=== Source records ===
--------------------------------
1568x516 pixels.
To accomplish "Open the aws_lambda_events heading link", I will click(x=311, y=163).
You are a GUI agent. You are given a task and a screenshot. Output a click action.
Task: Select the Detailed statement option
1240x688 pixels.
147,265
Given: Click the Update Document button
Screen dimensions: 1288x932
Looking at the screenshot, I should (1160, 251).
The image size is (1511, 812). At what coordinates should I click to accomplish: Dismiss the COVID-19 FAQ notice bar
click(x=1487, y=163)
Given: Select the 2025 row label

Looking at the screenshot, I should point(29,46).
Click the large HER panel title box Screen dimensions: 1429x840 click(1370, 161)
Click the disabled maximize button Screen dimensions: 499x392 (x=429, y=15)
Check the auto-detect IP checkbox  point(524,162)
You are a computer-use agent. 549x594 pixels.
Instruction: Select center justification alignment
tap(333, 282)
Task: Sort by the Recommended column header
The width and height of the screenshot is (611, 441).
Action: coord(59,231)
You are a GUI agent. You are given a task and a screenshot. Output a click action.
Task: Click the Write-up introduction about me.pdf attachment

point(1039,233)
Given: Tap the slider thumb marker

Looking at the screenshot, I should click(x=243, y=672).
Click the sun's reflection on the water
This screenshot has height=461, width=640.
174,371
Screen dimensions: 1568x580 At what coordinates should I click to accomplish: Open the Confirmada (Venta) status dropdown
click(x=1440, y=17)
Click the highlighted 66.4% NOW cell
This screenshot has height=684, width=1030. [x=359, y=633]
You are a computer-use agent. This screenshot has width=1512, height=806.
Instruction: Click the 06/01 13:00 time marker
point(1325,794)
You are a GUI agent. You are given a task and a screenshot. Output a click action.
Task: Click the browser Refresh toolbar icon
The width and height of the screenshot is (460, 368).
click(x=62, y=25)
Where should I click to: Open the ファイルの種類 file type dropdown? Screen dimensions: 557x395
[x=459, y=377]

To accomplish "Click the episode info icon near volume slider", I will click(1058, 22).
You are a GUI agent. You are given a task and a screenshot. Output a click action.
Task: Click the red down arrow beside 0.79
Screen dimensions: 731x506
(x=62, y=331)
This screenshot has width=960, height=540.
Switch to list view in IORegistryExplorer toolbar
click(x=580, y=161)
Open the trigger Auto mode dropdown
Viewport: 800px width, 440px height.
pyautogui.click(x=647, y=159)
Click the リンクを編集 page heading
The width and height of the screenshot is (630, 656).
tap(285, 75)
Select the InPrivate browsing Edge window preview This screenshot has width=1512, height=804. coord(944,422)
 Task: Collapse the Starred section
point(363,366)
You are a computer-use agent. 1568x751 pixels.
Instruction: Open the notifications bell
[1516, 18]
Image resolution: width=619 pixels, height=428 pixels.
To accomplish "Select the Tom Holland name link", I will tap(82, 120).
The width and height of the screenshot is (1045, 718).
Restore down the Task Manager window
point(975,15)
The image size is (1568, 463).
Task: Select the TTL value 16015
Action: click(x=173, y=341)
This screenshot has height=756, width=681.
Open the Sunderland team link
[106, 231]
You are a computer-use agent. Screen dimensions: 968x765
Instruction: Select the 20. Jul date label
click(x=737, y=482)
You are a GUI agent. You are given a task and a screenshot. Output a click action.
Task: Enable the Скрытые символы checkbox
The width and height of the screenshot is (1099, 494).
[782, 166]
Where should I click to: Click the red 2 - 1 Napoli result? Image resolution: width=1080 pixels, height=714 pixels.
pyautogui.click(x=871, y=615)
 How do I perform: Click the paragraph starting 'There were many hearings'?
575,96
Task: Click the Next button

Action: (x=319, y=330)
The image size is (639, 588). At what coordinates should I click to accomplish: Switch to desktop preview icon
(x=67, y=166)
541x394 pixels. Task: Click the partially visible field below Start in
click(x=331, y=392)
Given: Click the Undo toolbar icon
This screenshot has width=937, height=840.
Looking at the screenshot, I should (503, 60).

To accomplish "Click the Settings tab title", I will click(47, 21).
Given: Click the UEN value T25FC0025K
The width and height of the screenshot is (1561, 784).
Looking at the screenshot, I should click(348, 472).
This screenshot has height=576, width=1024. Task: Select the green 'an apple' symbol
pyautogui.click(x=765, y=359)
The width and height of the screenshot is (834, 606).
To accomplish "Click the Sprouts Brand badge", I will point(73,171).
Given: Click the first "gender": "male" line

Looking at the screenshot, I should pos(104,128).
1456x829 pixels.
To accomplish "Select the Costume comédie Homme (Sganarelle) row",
--------------------------------
=== Your objective ===
Print the records above verbatim from their first line to the line containing "Task: Click the red down arrow beside 0.79", both included, and stop there.

=== Completed task ===
1568x516 pixels.
To accomplish "Open the aws_lambda_events heading link", I will click(x=311, y=163).
You are a GUI agent. You are given a task and a screenshot. Output a click action.
Task: Select the Detailed statement option
1240x688 pixels.
147,265
Given: Click the Update Document button
Screen dimensions: 1288x932
Looking at the screenshot, I should (1160, 251).
The image size is (1511, 812). At what coordinates should I click to accomplish: Dismiss the COVID-19 FAQ notice bar
click(x=1487, y=163)
Given: Select the 2025 row label

Looking at the screenshot, I should point(29,46).
Click the large HER panel title box Screen dimensions: 1429x840 click(1370, 161)
Click the disabled maximize button Screen dimensions: 499x392 (x=429, y=15)
Check the auto-detect IP checkbox  point(524,162)
You are a computer-use agent. 549x594 pixels.
Instruction: Select center justification alignment
tap(333, 282)
Task: Sort by the Recommended column header
The width and height of the screenshot is (611, 441).
Action: coord(59,231)
You are a GUI agent. You are given a task and a screenshot. Output a click action.
Task: Click the Write-up introduction about me.pdf attachment

point(1039,233)
Given: Tap the slider thumb marker

Looking at the screenshot, I should click(x=243, y=672).
Click the sun's reflection on the water
This screenshot has height=461, width=640.
174,371
Screen dimensions: 1568x580 At what coordinates should I click to accomplish: Open the Confirmada (Venta) status dropdown
click(x=1440, y=17)
Click the highlighted 66.4% NOW cell
This screenshot has height=684, width=1030. [x=359, y=633]
You are a computer-use agent. This screenshot has width=1512, height=806.
Instruction: Click the 06/01 13:00 time marker
point(1325,794)
You are a GUI agent. You are given a task and a screenshot. Output a click action.
Task: Click the browser Refresh toolbar icon
The width and height of the screenshot is (460, 368).
click(x=62, y=25)
Where should I click to: Open the ファイルの種類 file type dropdown? Screen dimensions: 557x395
[x=459, y=377]

To accomplish "Click the episode info icon near volume slider", I will click(1058, 22).
You are a GUI agent. You are given a task and a screenshot. Output a click action.
Task: Click the red down arrow beside 0.79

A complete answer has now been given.